**PROBLEM STATEMENT**
Nothing but the lines from the line with "Gewichtssätze (81, 1765)" to the end of the records below should appear in the answer, each exactly as given.

Stored items
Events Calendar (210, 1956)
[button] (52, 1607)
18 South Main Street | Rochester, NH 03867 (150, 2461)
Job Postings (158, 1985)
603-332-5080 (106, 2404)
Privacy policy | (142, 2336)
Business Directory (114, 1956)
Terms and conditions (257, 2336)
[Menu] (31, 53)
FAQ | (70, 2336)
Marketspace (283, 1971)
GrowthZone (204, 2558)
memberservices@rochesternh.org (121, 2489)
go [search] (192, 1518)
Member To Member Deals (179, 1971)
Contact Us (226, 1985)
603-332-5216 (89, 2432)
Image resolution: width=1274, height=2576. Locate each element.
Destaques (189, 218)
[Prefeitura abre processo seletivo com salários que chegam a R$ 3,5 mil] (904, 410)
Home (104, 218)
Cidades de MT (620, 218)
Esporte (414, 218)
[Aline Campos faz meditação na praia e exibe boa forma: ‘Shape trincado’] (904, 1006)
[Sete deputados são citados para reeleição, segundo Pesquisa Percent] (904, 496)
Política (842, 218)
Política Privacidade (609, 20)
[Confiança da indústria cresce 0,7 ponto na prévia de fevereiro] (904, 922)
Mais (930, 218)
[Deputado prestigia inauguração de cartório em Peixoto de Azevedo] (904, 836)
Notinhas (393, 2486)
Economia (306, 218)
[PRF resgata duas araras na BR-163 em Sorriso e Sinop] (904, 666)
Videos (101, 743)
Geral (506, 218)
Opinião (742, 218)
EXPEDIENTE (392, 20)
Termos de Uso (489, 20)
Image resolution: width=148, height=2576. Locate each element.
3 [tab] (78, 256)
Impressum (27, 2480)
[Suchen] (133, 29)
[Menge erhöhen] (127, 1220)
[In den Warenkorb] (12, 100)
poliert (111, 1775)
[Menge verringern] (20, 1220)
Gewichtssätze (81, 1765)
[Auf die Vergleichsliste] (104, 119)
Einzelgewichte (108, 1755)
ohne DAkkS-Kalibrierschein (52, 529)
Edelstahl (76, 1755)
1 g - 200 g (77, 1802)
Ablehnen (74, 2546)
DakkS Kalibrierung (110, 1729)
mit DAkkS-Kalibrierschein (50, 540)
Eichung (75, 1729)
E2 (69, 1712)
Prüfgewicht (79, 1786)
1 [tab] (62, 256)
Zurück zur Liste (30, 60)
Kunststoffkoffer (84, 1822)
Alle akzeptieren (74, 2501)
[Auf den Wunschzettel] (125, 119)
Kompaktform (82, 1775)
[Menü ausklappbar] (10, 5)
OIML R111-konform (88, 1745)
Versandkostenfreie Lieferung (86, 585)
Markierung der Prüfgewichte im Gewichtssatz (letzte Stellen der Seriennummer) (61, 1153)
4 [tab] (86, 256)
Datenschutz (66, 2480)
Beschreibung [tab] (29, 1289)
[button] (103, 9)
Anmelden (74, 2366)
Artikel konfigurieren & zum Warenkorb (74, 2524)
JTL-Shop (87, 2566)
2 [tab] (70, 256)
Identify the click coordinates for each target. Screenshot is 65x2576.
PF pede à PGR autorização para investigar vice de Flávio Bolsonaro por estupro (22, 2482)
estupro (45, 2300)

**EXERCISE RESPONSE**
Gewichtssätze (81, 1765)
[Auf die Vergleichsliste] (104, 119)
Einzelgewichte (108, 1755)
ohne DAkkS-Kalibrierschein (52, 529)
Edelstahl (76, 1755)
1 g - 200 g (77, 1802)
Ablehnen (74, 2546)
DakkS Kalibrierung (110, 1729)
mit DAkkS-Kalibrierschein (50, 540)
Eichung (75, 1729)
E2 (69, 1712)
Prüfgewicht (79, 1786)
1 [tab] (62, 256)
Zurück zur Liste (30, 60)
Kunststoffkoffer (84, 1822)
Alle akzeptieren (74, 2501)
[Auf den Wunschzettel] (125, 119)
Kompaktform (82, 1775)
[Menü ausklappbar] (10, 5)
OIML R111-konform (88, 1745)
Versandkostenfreie Lieferung (86, 585)
Markierung der Prüfgewichte im Gewichtssatz (letzte Stellen der Seriennummer) (61, 1153)
4 [tab] (86, 256)
Datenschutz (66, 2480)
Beschreibung [tab] (29, 1289)
[button] (103, 9)
Anmelden (74, 2366)
Artikel konfigurieren & zum Warenkorb (74, 2524)
JTL-Shop (87, 2566)
2 [tab] (70, 256)
Identify the click coordinates for each target. Screenshot is 65x2576.
PF pede à PGR autorização para investigar vice de Flávio Bolsonaro por estupro (22, 2482)
estupro (45, 2300)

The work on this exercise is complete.